I've found HPKP and HSTS easy to trivial, but gave up on deploying CSP. It's major refactoring when so much stuff directly includes 3rd party CSS and script, or just injects static CSS and JS in to pages inline.
You might find the Content-Security-Policy-Report-Only header useful for identifying CSP issues and deploying policies without actually blocking anything.
> It's major refactoring when so much stuff directly includes 3rd party CSS and script, or just injects static CSS and JS in to pages inline.
You can still use CSP, and whitelist specific third-party domains. (There's no way to whitelist inline code, though, and if there were it'd be more work than eliminating it and moving it to files.)
But the refactoring is well worth doing. By eliminating inline JavaScript and off-domain JavaScript, you eliminate the possibility of script injection. And directly including third-party JavaScript (or CSS, which can include JavaScript) opens you up to various kinds of attacks.

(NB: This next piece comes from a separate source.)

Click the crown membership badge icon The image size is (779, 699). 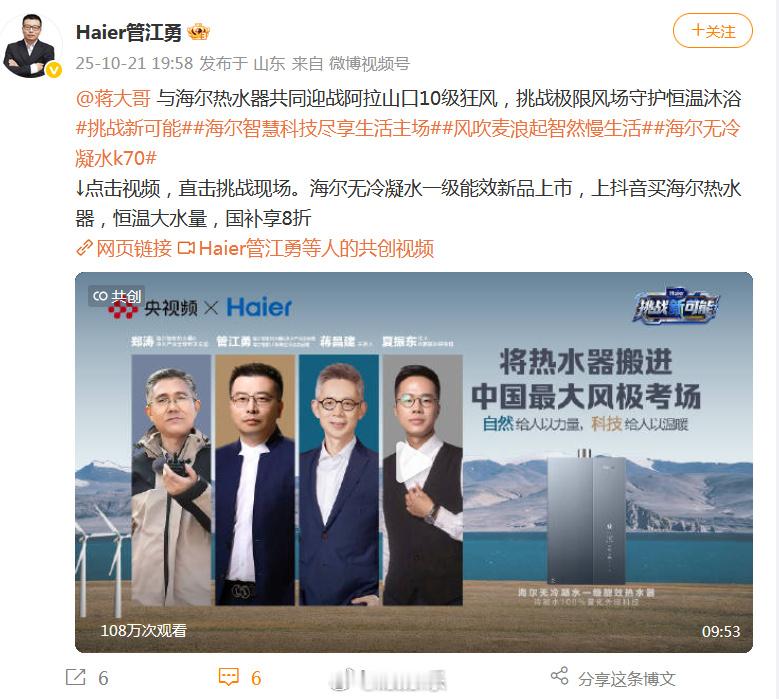click(199, 32)
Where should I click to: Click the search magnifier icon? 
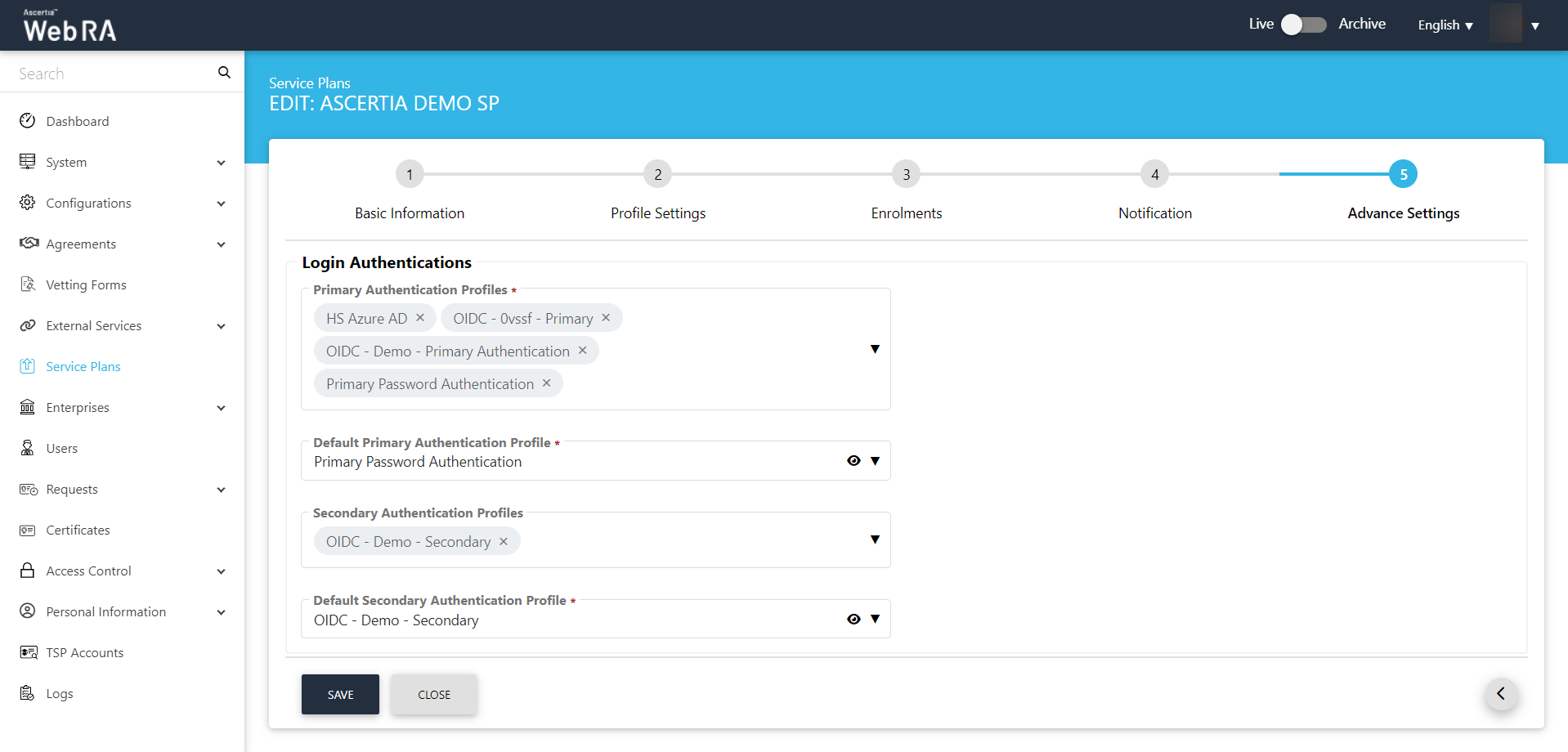pyautogui.click(x=224, y=73)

That's not completely true - the nonce attribute (specify a nonce in the CSP header, have nonce=that on every script tag) or by sending the hashes of the inline scripts upfront in the CSP header.
It doesn't give you inline code in attributes (e.g. onclick) but it's a big help for migrating.
I'm going to be doing some blogs in the coming weeks on how to use hashes and nonces to whitelist inline script. Hopefully, this will make introducing CSP a little easier. I also have some tools in the making that will help in this regard too.